Problem to solve:
All of the records below need to be written out exactly, but without the pictures.

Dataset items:
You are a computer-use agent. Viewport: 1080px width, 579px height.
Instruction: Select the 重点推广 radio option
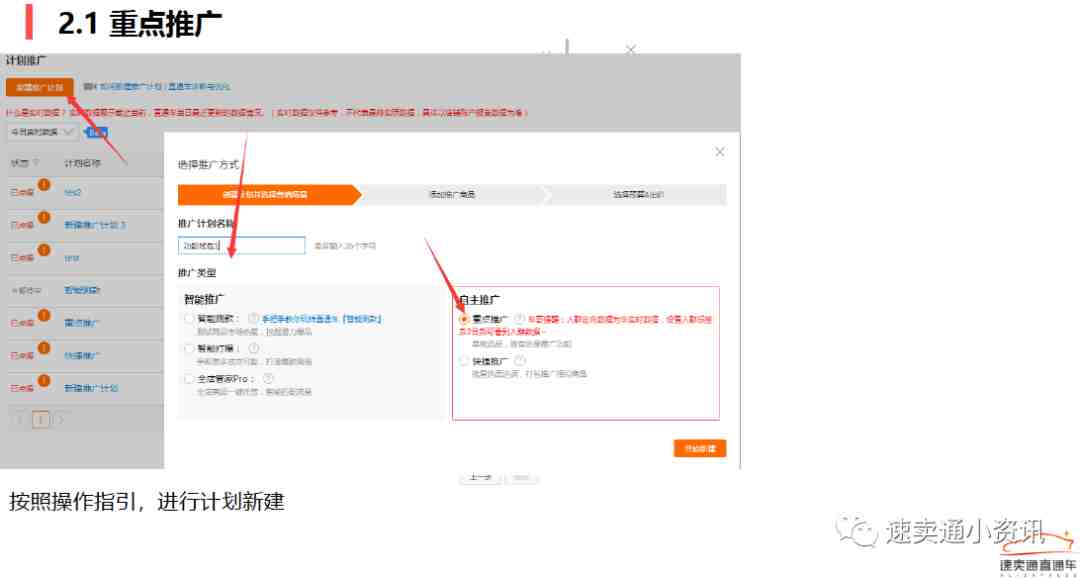pos(463,319)
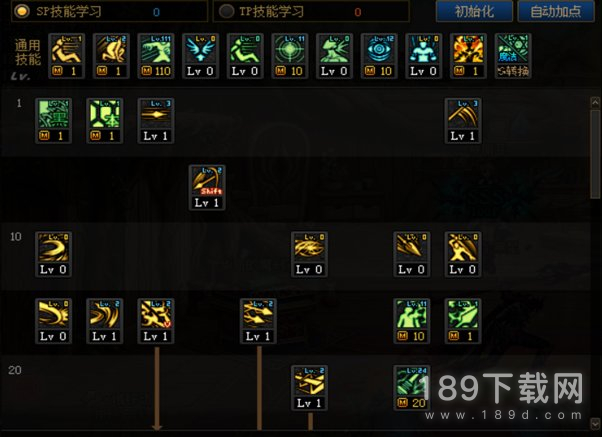Click the scroll up arrow of skill list
Viewport: 602px width, 437px height.
(x=595, y=102)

Answer below:
You are a computer-use agent. Viewport: 1080px width, 579px height.
Instruction: Select the 重点推广 radio option
pos(463,319)
Click the scroll up arrow of skill list
Viewport: 602px width, 437px height.
(x=595, y=102)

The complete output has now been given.